◆ Extrait du document:
Tout d’abord, une virée du côté de l’histoire. Mgr Toubia Aoun, archevêque maronite (1845-1871) édifie, dans une première phase, un presbytère où il résidera. Les arcades de ce presbytère deviendront plus tard «souk el-Moutran» encore appelé «Souk el M’labass», car on y vendait des dragées. Non loin de là, sur une autre parcelle du wakf, on trouvait «Souk Abou el-Nasr». Dans une deuxième phase, le successeur de Mgr Aoun, Mgr Debs, fera donc construire la cathédrale sur le modèle de Sainte-Marie Majeure de Rome. Les travaux d’architecture, confiés en 1884 à l’Italien Joseph Majiori, sont terminés en 1894. La cathédrale pouvait accueillir plus de 800 personnes assises et le double de fidèles debout. Le coût de cette œuvre s’élève à 2 millions... de piastres.
«Les deux principaux donateurs ont été Michel Effendi Eddé et Antoun Bey Malhamé, les grands-pères paternel et maternel du ministre Michel Eddé», raconte l’archiprêtre de la cathédrale le R.P. Louis Hélou. Il signale que «le plafond plat, d’une hauteur de 18 mètres, était constitué de caissons en carton mâché, rouge à dorures. La charpente de la cathédrale était soutenue par des colonnes de pierre de Deir el-Kalaa et de Chemlan. L’autel reposait sur quatre colonnes en bois recouvertes d’une peinture imitant le marbre, et il était surmonté d’un baldaquin. Parmi les œuvres d’art qu’on pouvait y admirer, une toile de Delacroix représentant Saint-Georges. Des tableaux de saints réalisés par des peintres libanais comme Mourani et Dib»...
Dans les années 50, l’édifice subit une rénovation qui modifie largement l’architecture intérieure aux dépens de l’acoustique. Au cours de la guerre, les obus et le vandalisme font rage. Le marbre du parquet, les cadres et les fenêtres sont arrachés. Le toit en tuile d’ardoise rouge et les poutres de bois qui le soutenaient à l’intérieur ont complètement disparu; la voûte au-dessus de l’autel est défoncée; les ornements, les peintures et les accessoires de différentes périodes sont pillés.

◆ Travail à faire:
1. Recopiez, dans le texte sur la cathédrale maronite, le passage qui va de « Dans les années » jusqu'à « périodes sont pillés. » inclus.
2. Relevez tous les peintres nommés dans le texte sur la cathédrale maronite.
Le matériel qui suit n'est pas nécessaire.

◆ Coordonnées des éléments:
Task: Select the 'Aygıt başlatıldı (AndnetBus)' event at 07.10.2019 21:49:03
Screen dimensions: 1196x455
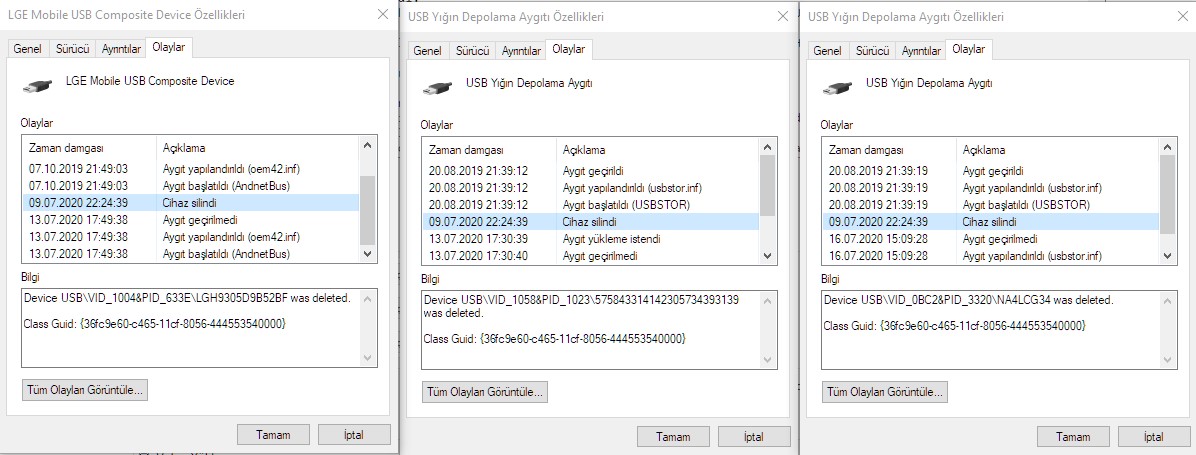Action: click(x=190, y=185)
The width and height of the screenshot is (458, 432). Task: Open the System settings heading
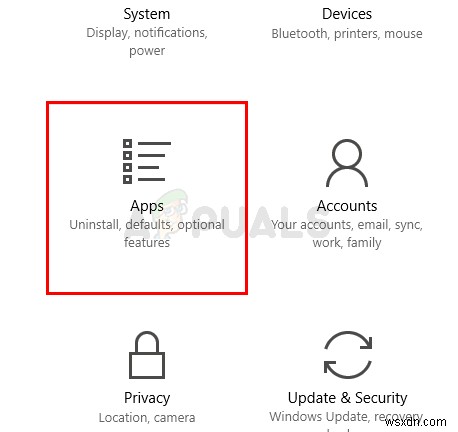(147, 14)
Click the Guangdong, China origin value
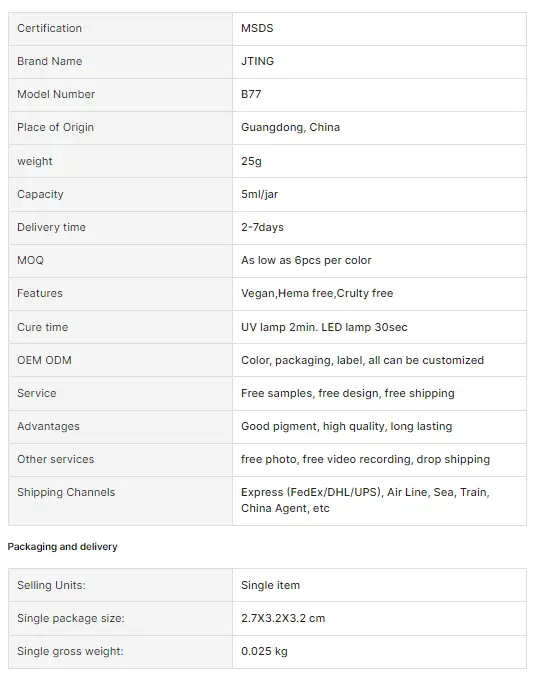This screenshot has width=537, height=678. coord(291,128)
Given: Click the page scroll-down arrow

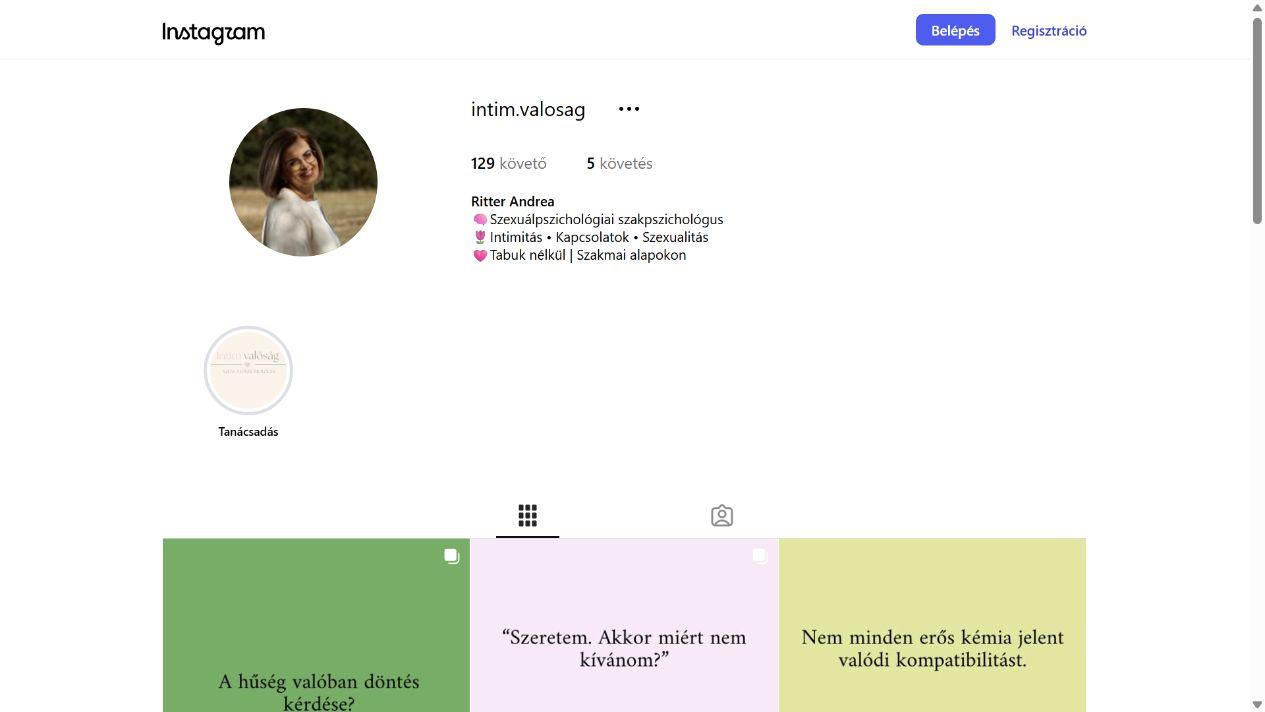Looking at the screenshot, I should [1257, 705].
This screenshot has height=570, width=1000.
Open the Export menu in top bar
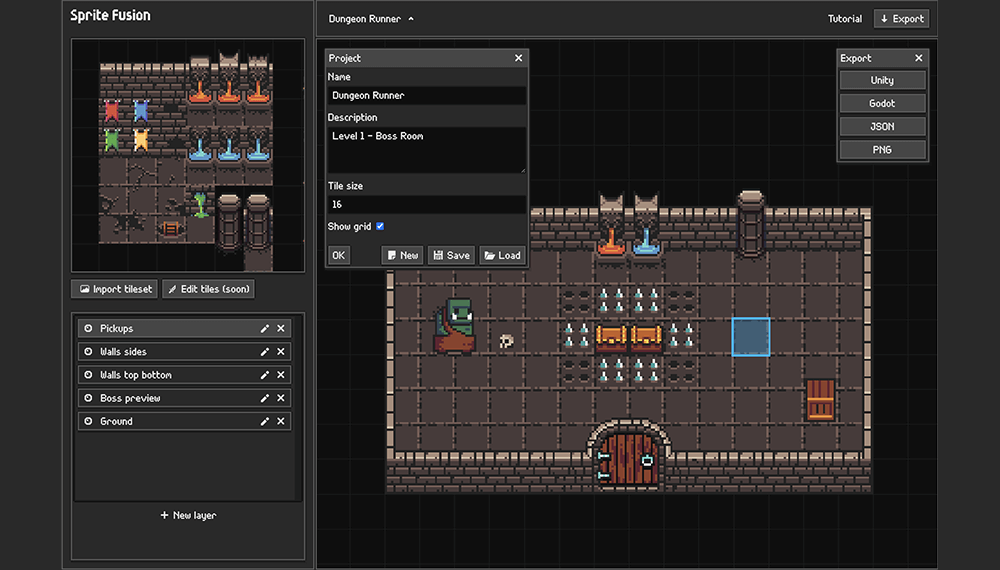901,19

◆ Solutions proposées:
1.
Dans les années 50, l’édifice subit une rénovation qui modifie largement l’architecture intérieure aux dépens de l’acoustique. Au cours de la guerre, les obus et le vandalisme font rage. Le marbre du parquet, les cadres et les fenêtres sont arrachés. Le toit en tuile d’ardoise rouge et les poutres de bois qui le soutenaient à l’intérieur ont complètement disparu; la voûte au-dessus de l’autel est défoncée; les ornements, les peintures et les accessoires de différentes périodes sont pillés.

2. Delacroix, Mourani, Dib